When to stop learning? Bounding the stopping time in the PAC model (Q2740050)

The author deals with the upper and the lower bounds of the stopping time in a PAC learning model. Let the learner be to determine a function \(f:X\rightarrow Y\), where \(f\) belongs to a class \(F=F(X,Y),\;Y=\{0,1\}\). The information arrives sequentially during learning in the form \(f(x_{t}), t=0,1,2,\ldots\) The points \(x_{t}\in X\) appear randomly and independently according to unknown to the learner's probability measure \(\mu\) on \(X\). At the time \(s\) the learner forms a hypothesis \(h_{x_0,\ldots,x_{s-1}}\in F\), which is consistent with \(f\) on the past data \(h_{x_0,\ldots,x_{s-1}}(x_{t})=f(x_{t}), t<s\). Suppose a correct guess \(h_{x_0,\ldots,x_{s-1}}(x_{s})=f(x_{s})\) at time \(s\) is rewarded while a wrong one \(h_{x_0,\ldots,x_{s-1}}(x_{s})\neq f(x_{s})\) is penalized with \(a\) and \(b\) monetary units, respectively.
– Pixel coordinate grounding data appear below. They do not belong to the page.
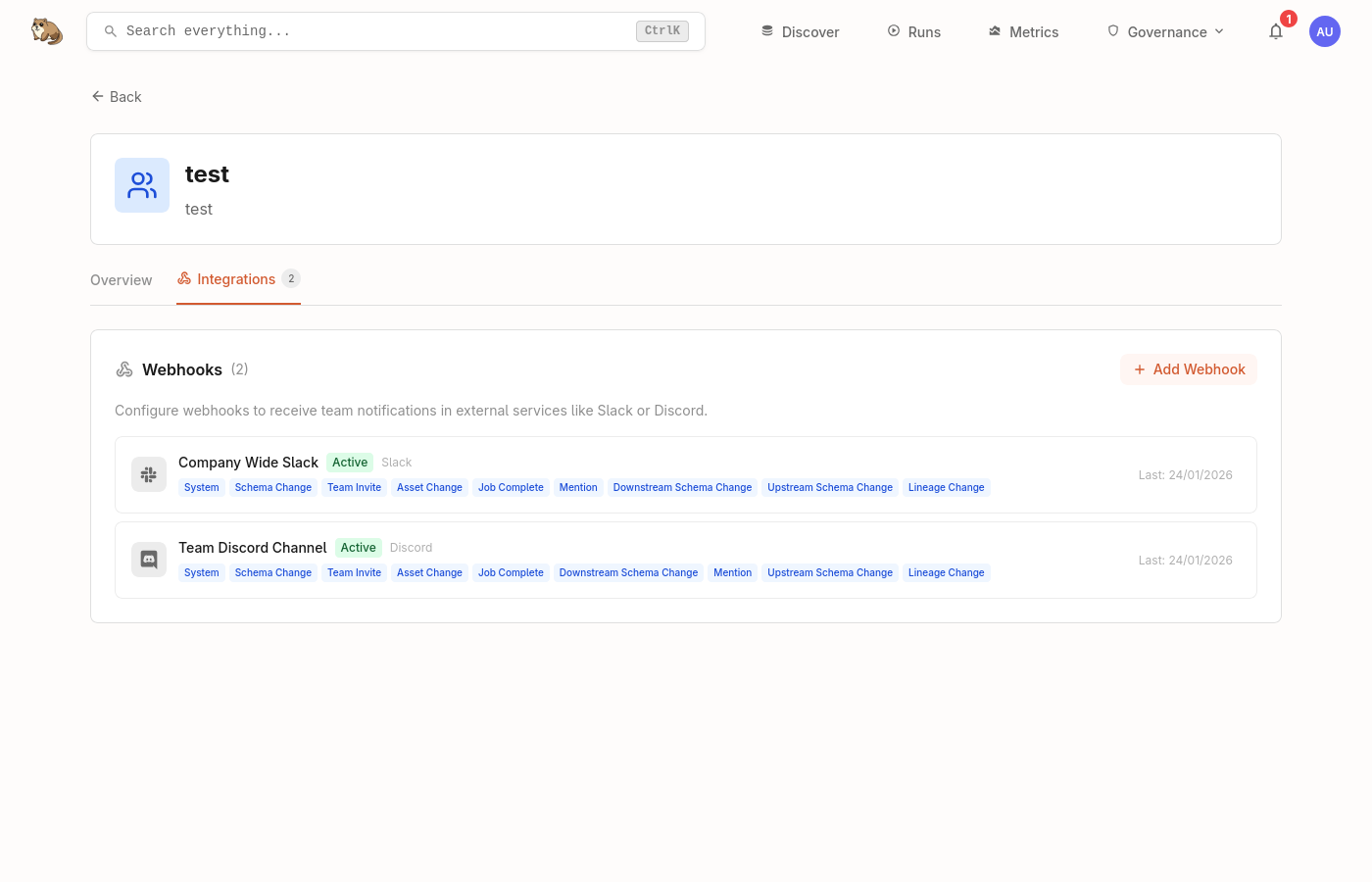Image resolution: width=1372 pixels, height=882 pixels.
Task: Click the Slack icon on Company Wide Slack webhook
Action: (148, 474)
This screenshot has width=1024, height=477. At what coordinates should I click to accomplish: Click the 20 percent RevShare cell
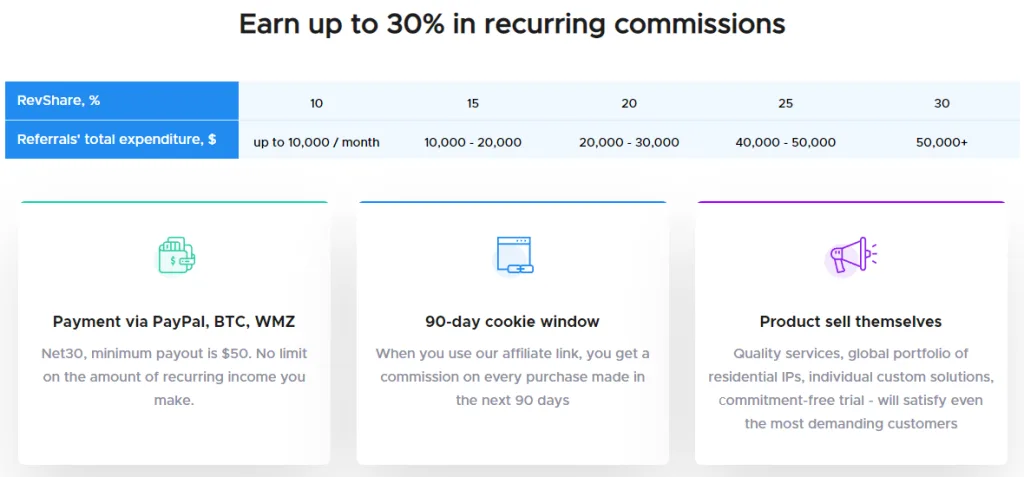629,103
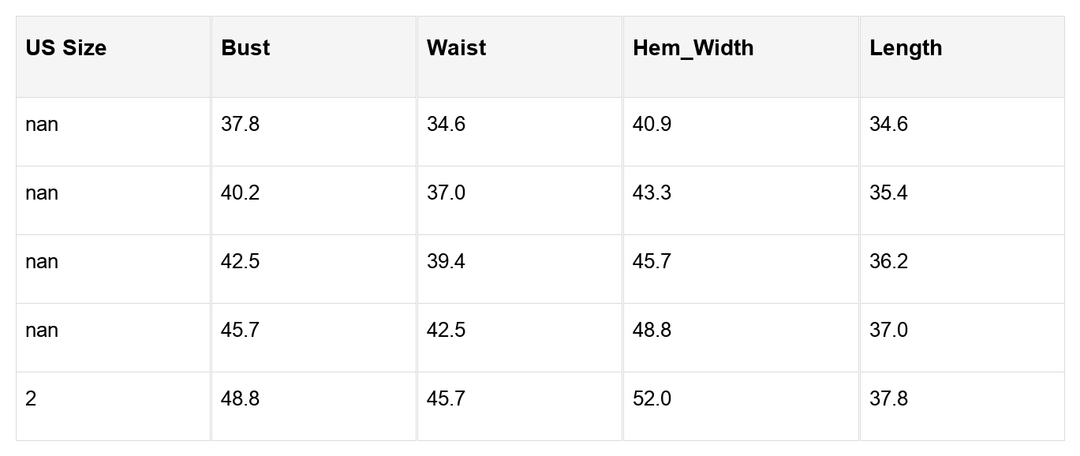Select the Hem_Width cell showing 52.0
This screenshot has height=456, width=1080.
652,399
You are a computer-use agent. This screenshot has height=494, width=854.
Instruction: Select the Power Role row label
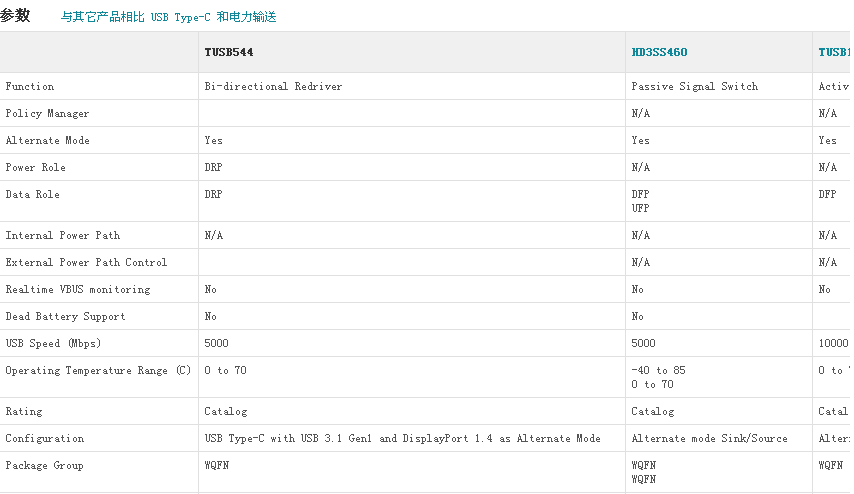tap(36, 168)
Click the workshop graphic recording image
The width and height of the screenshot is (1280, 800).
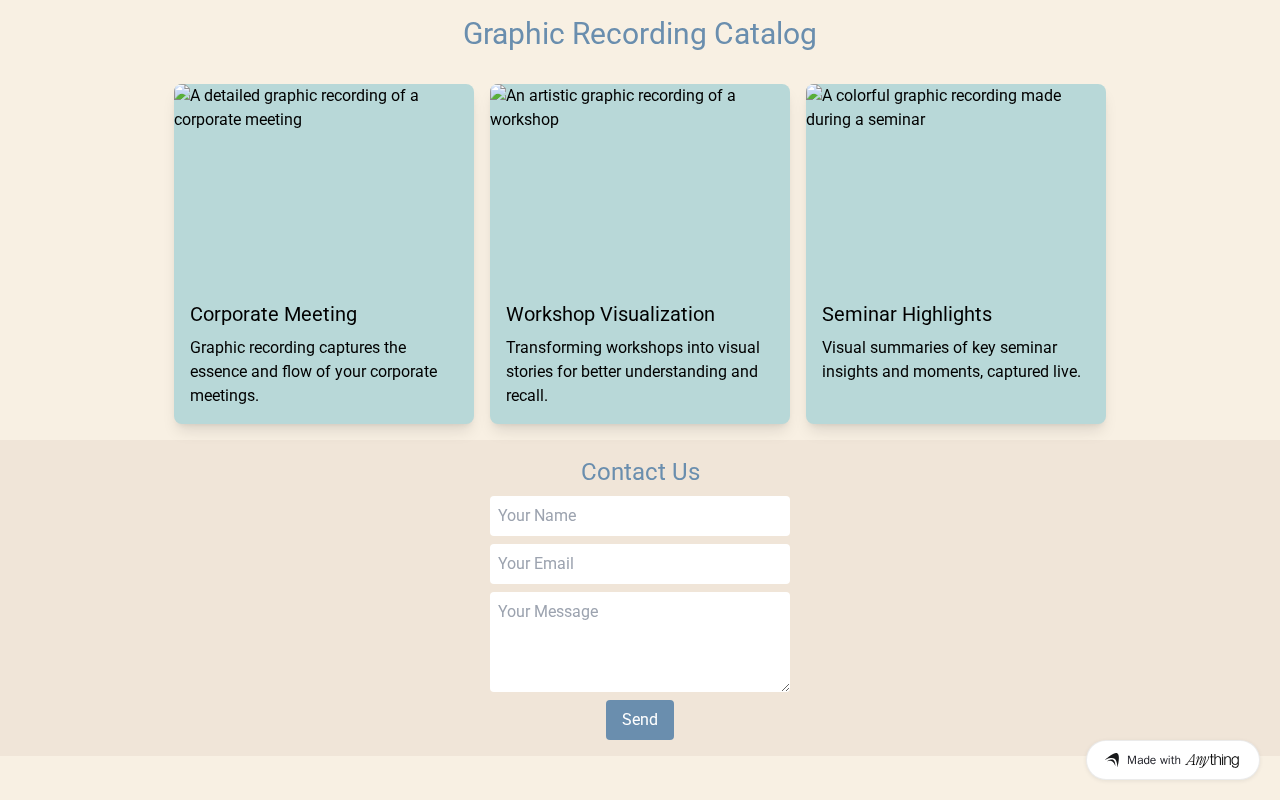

The expected reward \(r_{h,f,\mu}(s)\) from the recall at the time \(s\) is \(r_{h,f,\mu}(s)=a-(a+b)e_{h,f,\mu}(s)\), where \(e_{h,f,\mu}(s)\) is the expectation of a wrong guess. Assuming a fixed discounting factor \(0<\lambda<1\), the expected value of the combined learning and recalling process has the form \(-\sum_{0\leq j<s}\lambda^{j}+r(s) \sum_{s\leq j}\lambda^{j}=[(r(s)+1)\lambda^{s}-1]/(1-\lambda)\). The stopping time \(s\) is optimal if it maximizes the expected value of the combined learning and recalling process. The authors present the bounds for the optimal stopping time \(s\) for the ``least lucky'' learner with \(e(s)=\sup_{h,f,\mu}e_{h,f,\mu}(s)\).